For the Markup chapter of the Web Almanac I revisited this topic. Here are the latest results:
#standardSQL
# 03_01a: % of pages with deprecated elements
CREATE TEMPORARY FUNCTION containsDeprecatedElement(payload STRING)
RETURNS BOOLEAN LANGUAGE js AS '''
try {
var $ = JSON.parse(payload);
var elements = JSON.parse($._element_count)
var deprecatedElements = new Set(["applet","acronym","bgsound","dir","frame","frameset","noframes","isindex","keygen","listing","menuitem","nextid","noembed","plaintext","rb","rtc","strike","xmp","basefont","big","blink","center","font","marquee","multicol","nobr","spacer","tt"]);
return !!Object.keys(elements).find(e => {
return deprecatedElements.has(e);
});
} catch (e) {
return false;
}
''';
SELECT
_TABLE_SUFFIX AS client,
COUNTIF(containsDeprecatedElement(payload)) AS pages,
ROUND(COUNTIF(containsDeprecatedElement(payload)) * 100 / COUNT(0), 2) AS pct_pages
FROM
`httparchive.pages.2019_07_01_*`
GROUP BY
client
client | pages | % of pages with deprecated elements |
---|---|---|
mobile | 804387 | 15.18% |
desktop | 705134 | 16.13% |
Top deprecated elements:
#standardSQL
# 03_01b: Top deprecated elements
CREATE TEMPORARY FUNCTION getElements(payload STRING)
RETURNS ARRAY<STRING> LANGUAGE js AS '''
try {
var $ = JSON.parse(payload);
var elements = JSON.parse($._element_count)
return Object.keys(elements);
} catch (e) {
return [];
}
''';
CREATE TEMPORARY FUNCTION isDeprecated(element STRING) AS (
element IN ("applet","acronym","bgsound","dir","frame","frameset","noframes","isindex","keygen","listing","menuitem","nextid","noembed","plaintext","rb","rtc","strike","xmp","basefont","big","blink","center","font","marquee","multicol","nobr","spacer","tt")
);
SELECT
_TABLE_SUFFIX AS client,
element AS deprecated,
COUNT(0) AS freq,
SUM(COUNT(0)) OVER (PARTITION BY _TABLE_SUFFIX) AS total,
ROUND(COUNT(0) * 100 / SUM(COUNT(0)) OVER (PARTITION BY _TABLE_SUFFIX), 2) AS pct
FROM
`httparchive.pages.2019_07_01_*`,
UNNEST(getElements(payload)) AS element
WHERE
isDeprecated(element)
GROUP BY
client,
deprecated
ORDER BY
freq DESC,
client
client | deprecated | freq | total | pct |
---|---|---|---|---|
mobile | center | 421571 | 1010479 | 41.72 |
mobile | font | 390929 | 1010479 | 38.69 |
desktop | center | 363308 | 887408 | 40.94 |
desktop | font | 350413 | 887408 | 39.49 |
mobile | marquee | 63378 | 1010479 | 6.27 |
desktop | marquee | 46620 | 887408 | 5.25 |
desktop | nobr | 31002 | 887408 | 3.49 |
mobile | nobr | 29247 | 1010479 | 2.89 |
mobile | big | 24996 | 1010479 | 2.47 |
desktop | big | 23030 | 887408 | 2.6 |
mobile | frame | 18649 | 1010479 | 1.85 |
mobile | frameset | 18387 | 1010479 | 1.82 |
desktop | frame | 17147 | 887408 | 1.93 |
desktop | frameset | 16902 | 887408 | 1.9 |
mobile | noframes | 14531 | 1010479 | 1.44 |
mobile | strike | 14346 | 1010479 | 1.42 |
desktop | strike | 14270 | 887408 | 1.61 |
desktop | noframes | 11060 | 887408 | 1.25 |
Kind of surprised to see such a big change since my last analysis.

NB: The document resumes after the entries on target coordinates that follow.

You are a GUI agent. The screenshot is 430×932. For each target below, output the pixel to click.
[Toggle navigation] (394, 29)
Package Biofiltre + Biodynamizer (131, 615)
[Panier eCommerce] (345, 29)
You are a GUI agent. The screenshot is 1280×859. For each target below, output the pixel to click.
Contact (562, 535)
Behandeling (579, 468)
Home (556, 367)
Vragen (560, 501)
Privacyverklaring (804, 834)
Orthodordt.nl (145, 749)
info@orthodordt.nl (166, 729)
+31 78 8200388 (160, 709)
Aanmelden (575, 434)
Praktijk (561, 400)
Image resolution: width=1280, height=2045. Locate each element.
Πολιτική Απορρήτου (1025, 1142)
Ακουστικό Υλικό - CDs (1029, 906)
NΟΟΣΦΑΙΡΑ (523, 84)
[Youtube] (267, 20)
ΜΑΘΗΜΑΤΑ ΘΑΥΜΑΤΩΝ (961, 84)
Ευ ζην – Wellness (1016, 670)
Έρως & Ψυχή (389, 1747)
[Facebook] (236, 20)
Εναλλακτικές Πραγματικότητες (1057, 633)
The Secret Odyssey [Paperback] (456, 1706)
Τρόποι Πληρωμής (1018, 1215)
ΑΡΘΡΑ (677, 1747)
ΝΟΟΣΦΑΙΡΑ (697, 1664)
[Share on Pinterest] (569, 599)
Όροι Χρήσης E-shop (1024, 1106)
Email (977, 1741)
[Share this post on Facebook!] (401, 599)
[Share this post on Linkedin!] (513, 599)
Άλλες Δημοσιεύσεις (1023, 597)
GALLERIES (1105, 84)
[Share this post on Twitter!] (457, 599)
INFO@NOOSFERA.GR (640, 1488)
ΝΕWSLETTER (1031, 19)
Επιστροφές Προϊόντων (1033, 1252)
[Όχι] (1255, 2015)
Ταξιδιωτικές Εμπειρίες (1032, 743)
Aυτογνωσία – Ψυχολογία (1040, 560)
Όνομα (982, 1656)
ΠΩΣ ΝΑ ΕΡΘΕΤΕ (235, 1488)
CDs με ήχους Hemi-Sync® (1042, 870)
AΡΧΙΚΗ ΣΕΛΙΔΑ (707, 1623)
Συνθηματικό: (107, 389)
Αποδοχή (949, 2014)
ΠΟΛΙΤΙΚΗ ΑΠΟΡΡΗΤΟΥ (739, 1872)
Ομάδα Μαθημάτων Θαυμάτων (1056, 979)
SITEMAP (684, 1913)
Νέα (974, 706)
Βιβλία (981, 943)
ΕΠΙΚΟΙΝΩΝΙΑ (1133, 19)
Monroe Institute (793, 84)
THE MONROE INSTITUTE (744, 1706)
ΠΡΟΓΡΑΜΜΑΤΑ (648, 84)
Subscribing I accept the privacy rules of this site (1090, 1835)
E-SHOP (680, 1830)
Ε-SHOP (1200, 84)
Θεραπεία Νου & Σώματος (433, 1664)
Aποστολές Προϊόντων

Namely, center
taking over the top spot from font
and marquee
jumping up the list. This could be due to the corpus changes that happened between these times, with our dataset reaching more of the tail of the web. The methodologies are also a bit different, before I was querying over the HTML itself with a regular expression, and now I’m using a custom metric that extracts each tag at runtime.
You can explore the full results in this sheet.